フリースで全国的な認知度を獲得することに成功

1998年、都心のど真ん中の東京・原宿店をオープンするとともに、軽くて暖かいフリースに価格破壊をもたらす大々的なキャンペーンを展開し、「ユニクロといえば、フリース」として全国的な認知度を獲得することに成功した。一時の停滞から抜け出して更なる成長軌道に乗ると、売上高1兆円を目標に掲げ、2001年にイギリス、2002年に中国、2005年にアメリカと海外進出を加速させていった。

ユニクロフリース20周年・会見する柳井正社長
写真=時事通信フォト
2014年10月15日、「ユニクロ」のフリース発売20年記念発表会で会見するファーストリテイリングの柳井正会長兼社長。ユニクロの名を全国に広めた商品フリースは1994年の発売から20年を迎え、全世界で累計3億枚を販売(東京都目黒区の恵比寿ガーデンルーム)

ヒートテック、エアリズム、軽量ダウンに代表される「機能性衣料」という新ジャンルの開拓などを原動力に、ユニクロは飛躍を遂げて、2013年には目標としていた売上高1兆円を、日本のアパレル業界で初めて突破した。そして2021年2月、時価総額が10兆8725億円に達し、ZARAを展開するスペインのインディテックス社を初めて抜いて、「世界一のアパレル」という金字塔を打ち立てた。

「世界のスタンダード」への道を進む

山口県の小さな紳士服店から、日本を代表するアパレルへ飛躍を遂げ、いまや世界でも五指に入るファストファッション・ブランドになったユニクロだが、長い間、好ましくないブランドイメージが付きまとっていた。「地方のロードサイドの店」というイメージが根強く、「安かろう、悪かろう」のブランドとして、ユニクロを着ていることを隠す「ユニバレ」や「ユニ隠し」といった言葉が生まれていたほどだった。

そんなブランドイメージを、機能性衣料のヒット商品を数多く生み出すことなどを通じて、生活をより良く過ごせるようになる、スマートな衣服のブランドへと更新していった。2010年には、ブランドコンセプトに「MADE FOR ALL」を掲げて、ユニクロが目指す道を明確にした。それが、「国籍。職業。性別。人を区別するあらゆるものを超えた、あらゆる人々のための服」であり、「世界中の人々が、それぞれのスタイルで自由に組み合わせ、毎日気持ちよく着ることができる服」であり、「シンプルで必要不可欠でありながら、ライフスタイルをも変えていく革新的な服」である。

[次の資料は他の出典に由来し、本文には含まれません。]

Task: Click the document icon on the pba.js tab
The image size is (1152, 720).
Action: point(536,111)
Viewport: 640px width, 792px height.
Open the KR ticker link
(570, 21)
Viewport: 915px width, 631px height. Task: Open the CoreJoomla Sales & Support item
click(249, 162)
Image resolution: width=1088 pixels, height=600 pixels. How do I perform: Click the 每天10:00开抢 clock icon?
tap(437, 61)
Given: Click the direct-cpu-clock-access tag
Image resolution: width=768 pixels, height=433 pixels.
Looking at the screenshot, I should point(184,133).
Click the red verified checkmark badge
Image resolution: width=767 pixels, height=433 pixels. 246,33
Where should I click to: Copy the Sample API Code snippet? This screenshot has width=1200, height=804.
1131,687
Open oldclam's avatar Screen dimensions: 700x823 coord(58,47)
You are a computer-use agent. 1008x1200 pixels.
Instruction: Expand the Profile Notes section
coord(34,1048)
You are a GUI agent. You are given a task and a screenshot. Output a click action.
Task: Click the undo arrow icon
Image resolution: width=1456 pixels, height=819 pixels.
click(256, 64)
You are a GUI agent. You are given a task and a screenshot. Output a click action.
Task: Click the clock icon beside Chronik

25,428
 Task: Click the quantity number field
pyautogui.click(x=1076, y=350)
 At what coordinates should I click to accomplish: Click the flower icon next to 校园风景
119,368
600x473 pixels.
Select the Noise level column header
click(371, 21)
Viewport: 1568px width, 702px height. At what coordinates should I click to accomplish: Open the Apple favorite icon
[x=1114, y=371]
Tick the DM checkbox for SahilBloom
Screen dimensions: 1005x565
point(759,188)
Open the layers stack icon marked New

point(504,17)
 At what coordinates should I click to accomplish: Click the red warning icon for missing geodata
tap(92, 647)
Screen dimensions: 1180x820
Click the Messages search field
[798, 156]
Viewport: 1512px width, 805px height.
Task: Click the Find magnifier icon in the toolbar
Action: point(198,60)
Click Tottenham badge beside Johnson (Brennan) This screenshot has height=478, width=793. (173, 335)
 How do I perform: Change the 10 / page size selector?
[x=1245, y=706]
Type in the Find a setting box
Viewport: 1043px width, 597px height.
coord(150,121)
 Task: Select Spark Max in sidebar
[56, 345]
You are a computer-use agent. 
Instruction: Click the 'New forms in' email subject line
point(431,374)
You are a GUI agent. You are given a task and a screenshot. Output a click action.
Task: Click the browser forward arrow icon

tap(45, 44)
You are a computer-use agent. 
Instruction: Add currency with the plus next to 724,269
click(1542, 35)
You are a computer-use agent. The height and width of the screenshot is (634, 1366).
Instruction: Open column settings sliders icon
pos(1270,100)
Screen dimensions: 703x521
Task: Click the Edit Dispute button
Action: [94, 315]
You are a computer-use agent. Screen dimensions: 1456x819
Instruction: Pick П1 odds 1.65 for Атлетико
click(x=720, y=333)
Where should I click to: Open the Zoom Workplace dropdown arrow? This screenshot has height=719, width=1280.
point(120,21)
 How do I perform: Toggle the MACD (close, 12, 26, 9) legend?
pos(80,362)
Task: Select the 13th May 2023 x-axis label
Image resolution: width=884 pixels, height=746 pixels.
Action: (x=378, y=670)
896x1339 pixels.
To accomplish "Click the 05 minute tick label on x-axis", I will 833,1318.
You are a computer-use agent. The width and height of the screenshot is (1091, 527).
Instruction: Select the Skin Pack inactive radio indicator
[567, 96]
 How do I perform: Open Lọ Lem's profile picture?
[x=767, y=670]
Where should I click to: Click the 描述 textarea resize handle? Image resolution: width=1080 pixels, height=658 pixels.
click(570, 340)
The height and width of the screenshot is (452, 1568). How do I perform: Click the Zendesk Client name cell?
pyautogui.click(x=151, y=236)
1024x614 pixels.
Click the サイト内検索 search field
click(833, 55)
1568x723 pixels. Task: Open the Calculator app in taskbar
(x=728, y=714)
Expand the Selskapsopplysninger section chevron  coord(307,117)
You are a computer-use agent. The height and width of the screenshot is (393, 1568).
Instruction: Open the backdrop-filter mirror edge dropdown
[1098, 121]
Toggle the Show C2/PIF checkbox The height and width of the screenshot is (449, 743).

2013年には、作り手視点だった「MADE FOR ALL」を、ユーザー視点の「LifeWear」に昇華させ、「あらゆる人の生活を、より豊かにするための服」、そして「生活ニーズから考え抜かれ、進化し続ける普段着」として、世界中で愛されるブランドを目指している。ユニクロは、国や地域、年齢や性別、好みや価値観に関わらず、誰からも選ばれるブランドを目指して、流行をおさえつつも廃れにくいスタンダードな衣服となる「世界のスタンダード」への道を進んでいる。